El poco color que quedaba en el rostro de Alexandra desapareció. Tenía los ojos tan hundidos que parecían negros en la tenue penumbra.
– Lo… sabe… -Se sentó en el catre-. No puede ser. Por favor…
Rathbone también tomó asiento en el catre.
– Querida, comprendo que prefiriera morir ahorcada a que se supiera lo mucho que ha sufrido su hijo. Por desgracia tengo que decirle algo terrible, algo que tal vez la haga cambiar de idea.
Alexandra levantó la cabeza muy lentamente y lo miró.
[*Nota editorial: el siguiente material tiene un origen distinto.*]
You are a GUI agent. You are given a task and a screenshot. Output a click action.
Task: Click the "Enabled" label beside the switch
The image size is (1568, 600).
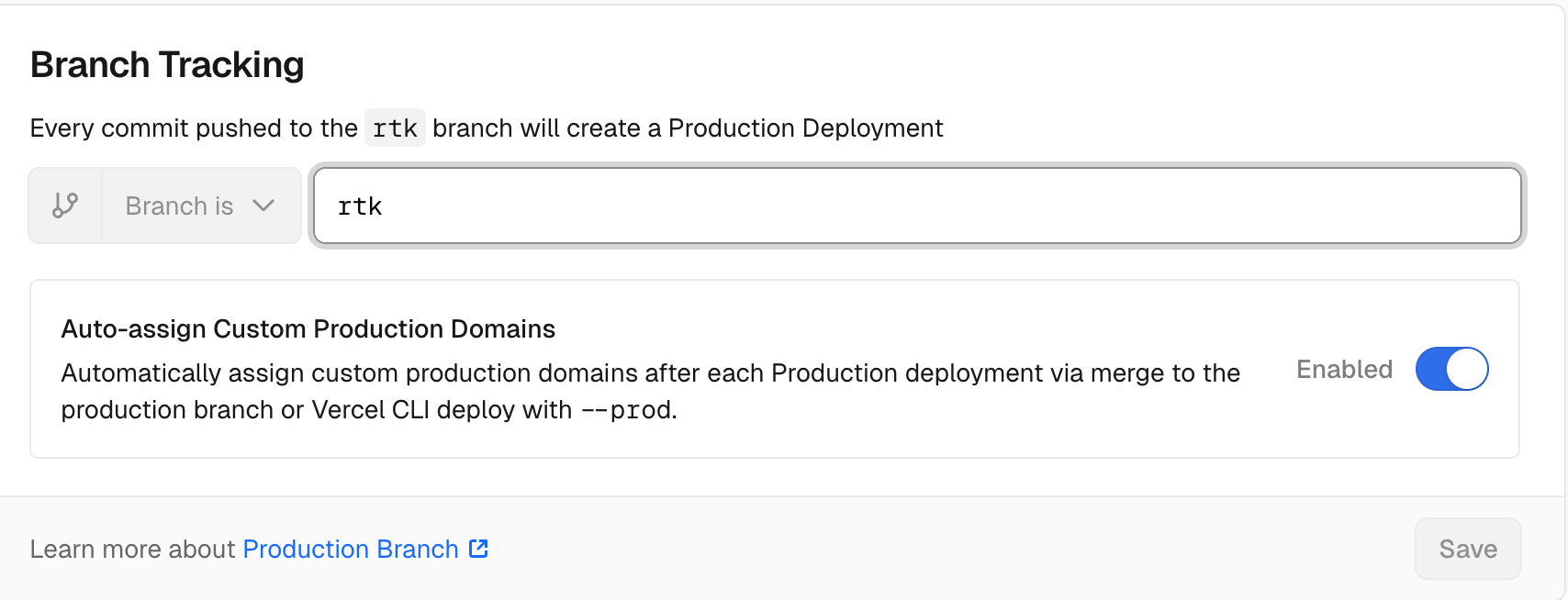tap(1344, 369)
– Su esposo no era el único que abusaba de su hijo.
Alexandra se quedó sin aliento y Rathbone temió que se desmayara.
– Debe luchar-agregó con suavidad-.Parece probable que su abuelo también lo hiciera… Hay un tercero quizás haya más. Tiene que ser valiente y contar la verdad. Hemos de acabar con ellos para impedir que vuelvan a hacer daño a Cassian u otro niño.
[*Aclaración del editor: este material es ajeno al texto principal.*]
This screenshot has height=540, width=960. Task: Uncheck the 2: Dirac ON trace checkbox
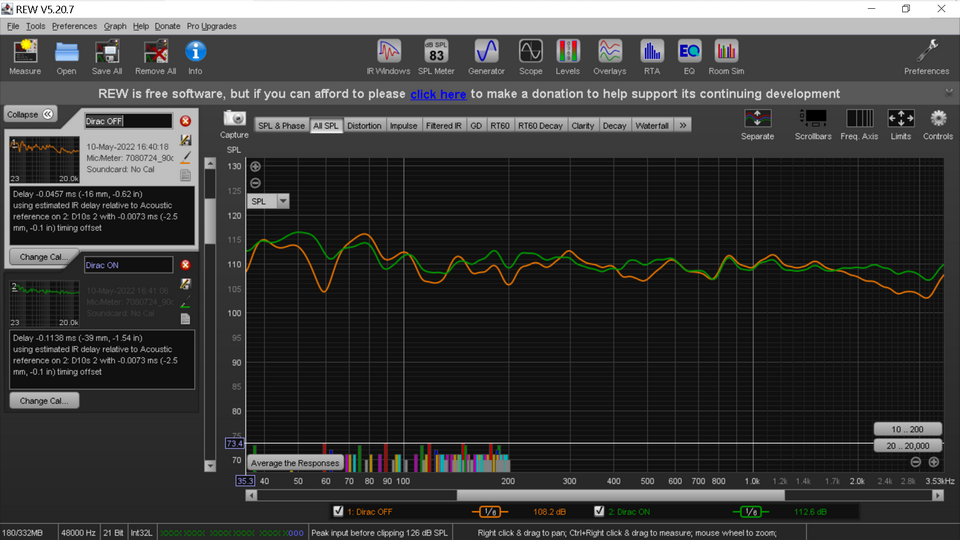[x=599, y=511]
Alexandra negó con la cabeza mientras se esforzaba por respirar.
– ¡Tiene que hacerlo! -Rathbone le cogió las manos. Alexandra las apretó como si se estuviera ahogando y Rathbone pudiera ayudarla-. ¡Tiene que hacerlo! De lo contrario, Cassian vivirá con sus abuelos y la tragedia no tendrá fin. Habrá asesinado a su esposo en vano y usted aceptará morir en la horca… a cambio de nada.
– No puedo -susurró Alexandra.
– ¡Sí puede! No está sola. Hay personas que la ayudarán, personas que están tan aterrorizadas y asustadas como usted pero que saben lo que ha ocurrido y que harán todo lo posible para demostrar la verdad. No debe rendirse ahora, tiene que luchar por el bien de su hijo. Diga la verdad, y yo lucharé para que la crean… y la entiendan.
– ¿Puede hacerlo?
Rathbone respiró hondo y la miró a los ojos.
– Sí.
Alexandra, ya sin fuerzas, clavó la mirada en Rathbone.
– Sí -repitió Rathbone.
Capítulo 9
El juicio a Alexandra Carlyon se inició el lunes 22 de junio por la mañana. El comandante Tiplady tenía intención de asistir, no por mera curiosidad, ya que normalmente evitaba tales eventos como si de un accidente se tratara, pues lo consideraba una vulgar intrusión en la desgracia y vergüenza ajenas. No obstante, en este caso sentía un interés profundo y personal por el desarrollo del proceso. Además deseaba mostrar su apoyo a Alexandra y a la familia Carlyon o, mejor dicho, a Edith, aunque jamás lo hubiera reconocido ante nadie, ni siquiera a sí mismo.
Cuando puso el pie en el suelo advirtió que era capaz de sostenerse. Todo apuntaba a que la pierna se le había curado por completo. Sin embargo, al intentar doblarla para salvar el escalón de un coche de caballos descubrió para su pesar, que no aguantaba su peso. Lo peor era que sabía que bajar por el otro lado resultaría aún más doloroso. Se sentía avergonzado y furioso, pero no podía hacer nada al respecto. Estaba claro que necesitaba por lo menos otra semana de reposo, e intentar forzar la pierna sólo contribuiría a retrasar la curación.
Así pues, encomendó a Hester que lo informara sobre el desarrollo del juicio, ya que seguía trabajando para él y debía facilitar su bienestar. Insistió en que aquel asunto era de vital importancia para él. Hester tenía la obligación de mantenerlo al corriente de lo sucedido, no sólo de las declaraciones de todos los testigos sino también de su actitud y comportamiento y de si, en su opinión, decían la verdad o no. Asimismo le encargó que se fijara en la actitud de todos aquellos que formaban parte de la acusación y de la defensa, y en especial de los miembros del jurado. Por supuesto, también tenía que prestar atención a cualquier otro familiar que viera. Para llevar a cabo su cometido debía proveerse de un buen cuaderno y varios lápices afilados.
– Sí, comandante -repuso obedientemente, con la esperanza de estar a la altura de tan exigente misión. Le había pedido mucho, pero su seriedad y preocupación eran tan genuinas que ni siquiera se atrevió a mencionar las dificultades que todo aquello entrañaba.